# Your objective
For the string "computer", search the entries below and copy every line where it appears.

# Source material
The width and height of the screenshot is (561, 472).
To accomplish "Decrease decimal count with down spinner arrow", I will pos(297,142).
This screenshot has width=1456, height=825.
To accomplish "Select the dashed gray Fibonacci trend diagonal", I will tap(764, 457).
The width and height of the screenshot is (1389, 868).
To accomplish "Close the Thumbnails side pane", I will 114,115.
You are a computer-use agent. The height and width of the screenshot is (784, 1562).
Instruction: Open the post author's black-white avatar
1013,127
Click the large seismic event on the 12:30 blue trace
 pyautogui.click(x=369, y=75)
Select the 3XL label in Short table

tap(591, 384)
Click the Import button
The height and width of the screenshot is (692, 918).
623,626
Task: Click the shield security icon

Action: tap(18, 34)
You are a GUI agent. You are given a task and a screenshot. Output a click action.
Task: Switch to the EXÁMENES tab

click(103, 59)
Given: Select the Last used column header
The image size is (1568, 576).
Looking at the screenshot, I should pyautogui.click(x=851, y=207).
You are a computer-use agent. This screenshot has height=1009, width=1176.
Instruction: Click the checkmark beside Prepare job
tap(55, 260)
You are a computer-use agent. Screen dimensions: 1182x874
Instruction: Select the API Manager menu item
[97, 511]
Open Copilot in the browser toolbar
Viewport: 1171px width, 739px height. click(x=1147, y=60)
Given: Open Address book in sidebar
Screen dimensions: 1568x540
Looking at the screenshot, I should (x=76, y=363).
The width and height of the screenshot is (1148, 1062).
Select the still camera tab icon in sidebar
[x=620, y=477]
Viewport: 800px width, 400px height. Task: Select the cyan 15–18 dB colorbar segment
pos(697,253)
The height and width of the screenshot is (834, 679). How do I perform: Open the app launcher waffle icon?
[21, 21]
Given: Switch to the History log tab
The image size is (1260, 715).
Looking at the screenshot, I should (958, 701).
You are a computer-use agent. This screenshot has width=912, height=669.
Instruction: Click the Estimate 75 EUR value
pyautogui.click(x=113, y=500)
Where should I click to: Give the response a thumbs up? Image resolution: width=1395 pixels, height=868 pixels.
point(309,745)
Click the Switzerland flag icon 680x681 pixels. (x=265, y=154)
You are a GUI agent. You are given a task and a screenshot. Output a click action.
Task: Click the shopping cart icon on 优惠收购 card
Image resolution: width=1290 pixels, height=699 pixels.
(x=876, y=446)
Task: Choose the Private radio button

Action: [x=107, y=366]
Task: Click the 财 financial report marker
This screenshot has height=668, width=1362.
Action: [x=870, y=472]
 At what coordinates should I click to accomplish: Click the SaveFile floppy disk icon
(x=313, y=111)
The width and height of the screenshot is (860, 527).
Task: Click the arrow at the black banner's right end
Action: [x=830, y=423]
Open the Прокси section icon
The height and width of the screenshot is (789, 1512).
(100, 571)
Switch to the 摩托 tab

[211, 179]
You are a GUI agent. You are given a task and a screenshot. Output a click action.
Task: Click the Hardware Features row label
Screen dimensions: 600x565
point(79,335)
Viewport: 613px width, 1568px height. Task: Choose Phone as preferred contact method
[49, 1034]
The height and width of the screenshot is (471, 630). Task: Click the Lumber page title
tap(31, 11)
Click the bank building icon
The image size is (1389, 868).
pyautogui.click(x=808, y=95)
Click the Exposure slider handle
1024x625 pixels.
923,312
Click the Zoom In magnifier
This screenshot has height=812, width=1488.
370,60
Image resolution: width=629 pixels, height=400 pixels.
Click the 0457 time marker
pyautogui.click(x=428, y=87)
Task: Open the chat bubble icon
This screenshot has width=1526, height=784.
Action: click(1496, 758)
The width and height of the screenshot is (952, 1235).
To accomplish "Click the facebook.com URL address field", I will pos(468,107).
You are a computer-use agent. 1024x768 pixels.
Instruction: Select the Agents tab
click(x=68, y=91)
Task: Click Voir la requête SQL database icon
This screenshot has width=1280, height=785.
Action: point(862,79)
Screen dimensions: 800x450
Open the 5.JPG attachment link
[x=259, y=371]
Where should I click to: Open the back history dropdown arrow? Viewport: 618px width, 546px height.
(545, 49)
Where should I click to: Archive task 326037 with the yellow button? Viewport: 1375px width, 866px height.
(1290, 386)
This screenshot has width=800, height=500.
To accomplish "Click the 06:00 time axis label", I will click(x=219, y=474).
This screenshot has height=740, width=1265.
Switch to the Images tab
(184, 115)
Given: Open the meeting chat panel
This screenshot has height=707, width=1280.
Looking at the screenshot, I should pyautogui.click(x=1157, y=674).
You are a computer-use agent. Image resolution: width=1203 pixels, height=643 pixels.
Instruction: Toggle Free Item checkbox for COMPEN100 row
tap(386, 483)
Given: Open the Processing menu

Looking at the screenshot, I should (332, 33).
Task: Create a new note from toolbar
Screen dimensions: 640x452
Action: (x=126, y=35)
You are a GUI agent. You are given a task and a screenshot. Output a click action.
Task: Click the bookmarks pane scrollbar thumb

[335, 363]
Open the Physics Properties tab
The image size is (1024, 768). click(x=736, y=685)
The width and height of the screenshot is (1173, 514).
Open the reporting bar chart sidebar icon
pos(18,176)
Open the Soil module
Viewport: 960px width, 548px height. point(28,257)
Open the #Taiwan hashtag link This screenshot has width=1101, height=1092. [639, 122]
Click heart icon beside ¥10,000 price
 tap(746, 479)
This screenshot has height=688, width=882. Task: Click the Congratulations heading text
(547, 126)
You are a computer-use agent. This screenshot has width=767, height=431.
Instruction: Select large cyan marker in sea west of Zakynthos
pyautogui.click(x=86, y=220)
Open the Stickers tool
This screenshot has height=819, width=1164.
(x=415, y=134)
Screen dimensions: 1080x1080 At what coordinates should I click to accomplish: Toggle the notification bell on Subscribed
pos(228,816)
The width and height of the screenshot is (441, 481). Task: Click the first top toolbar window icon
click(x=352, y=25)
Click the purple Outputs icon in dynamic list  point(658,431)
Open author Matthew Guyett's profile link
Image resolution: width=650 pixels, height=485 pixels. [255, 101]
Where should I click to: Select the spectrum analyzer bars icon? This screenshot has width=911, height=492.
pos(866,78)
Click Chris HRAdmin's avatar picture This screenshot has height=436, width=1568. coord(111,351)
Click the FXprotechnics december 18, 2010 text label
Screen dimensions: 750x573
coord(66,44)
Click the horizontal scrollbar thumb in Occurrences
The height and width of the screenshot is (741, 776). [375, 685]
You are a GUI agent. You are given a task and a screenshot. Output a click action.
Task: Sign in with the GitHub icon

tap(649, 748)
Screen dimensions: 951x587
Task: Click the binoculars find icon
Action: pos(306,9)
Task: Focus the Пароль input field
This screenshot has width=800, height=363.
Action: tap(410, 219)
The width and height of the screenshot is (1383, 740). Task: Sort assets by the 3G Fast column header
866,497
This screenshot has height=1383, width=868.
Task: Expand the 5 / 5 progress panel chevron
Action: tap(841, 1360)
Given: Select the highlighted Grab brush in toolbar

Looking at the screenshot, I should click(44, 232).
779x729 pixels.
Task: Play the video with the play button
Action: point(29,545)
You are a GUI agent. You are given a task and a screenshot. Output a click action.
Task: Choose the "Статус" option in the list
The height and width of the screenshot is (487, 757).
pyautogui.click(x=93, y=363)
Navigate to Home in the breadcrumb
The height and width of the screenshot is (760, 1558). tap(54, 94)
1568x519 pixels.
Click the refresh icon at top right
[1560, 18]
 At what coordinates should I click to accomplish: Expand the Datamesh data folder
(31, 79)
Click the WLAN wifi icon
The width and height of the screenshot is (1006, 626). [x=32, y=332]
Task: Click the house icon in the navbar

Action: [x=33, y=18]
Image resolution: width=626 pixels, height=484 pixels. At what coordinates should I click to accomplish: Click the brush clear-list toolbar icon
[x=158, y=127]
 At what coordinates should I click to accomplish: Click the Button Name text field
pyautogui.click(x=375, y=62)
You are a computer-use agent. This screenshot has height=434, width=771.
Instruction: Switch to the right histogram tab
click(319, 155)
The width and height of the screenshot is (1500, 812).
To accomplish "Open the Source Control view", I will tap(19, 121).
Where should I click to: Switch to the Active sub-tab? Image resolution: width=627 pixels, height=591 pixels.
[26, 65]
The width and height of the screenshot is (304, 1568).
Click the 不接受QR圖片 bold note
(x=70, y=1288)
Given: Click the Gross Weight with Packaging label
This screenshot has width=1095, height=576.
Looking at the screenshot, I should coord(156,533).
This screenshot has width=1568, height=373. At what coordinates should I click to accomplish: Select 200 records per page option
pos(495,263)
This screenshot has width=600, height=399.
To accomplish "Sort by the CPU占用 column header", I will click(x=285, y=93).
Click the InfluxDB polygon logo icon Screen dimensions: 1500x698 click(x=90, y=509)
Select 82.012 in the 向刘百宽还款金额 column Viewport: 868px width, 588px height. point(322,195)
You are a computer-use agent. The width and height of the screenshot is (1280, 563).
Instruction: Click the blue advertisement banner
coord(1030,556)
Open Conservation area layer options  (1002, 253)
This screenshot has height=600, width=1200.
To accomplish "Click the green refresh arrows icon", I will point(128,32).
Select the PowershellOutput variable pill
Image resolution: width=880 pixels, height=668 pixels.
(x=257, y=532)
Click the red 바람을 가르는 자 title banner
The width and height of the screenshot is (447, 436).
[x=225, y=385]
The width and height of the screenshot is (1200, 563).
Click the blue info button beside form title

# Reply
You are a computer-use agent. The height and width of the screenshot is (784, 1562).
You are a computer-use agent. This screenshot has height=1009, width=1176.
You are a computer-use agent. Screen dimensions: 1182x874
You are a computer-use agent. This screenshot has width=912, height=669.
You are a computer-use agent. 1024x768 pixels.
You are a computer-use agent. Image resolution: width=1203 pixels, height=643 pixels.
You are a computer-use agent. This screenshot has width=767, height=431.
You are a computer-use agent. This screenshot has height=434, width=771.
You are a computer-use agent. The width and height of the screenshot is (1280, 563).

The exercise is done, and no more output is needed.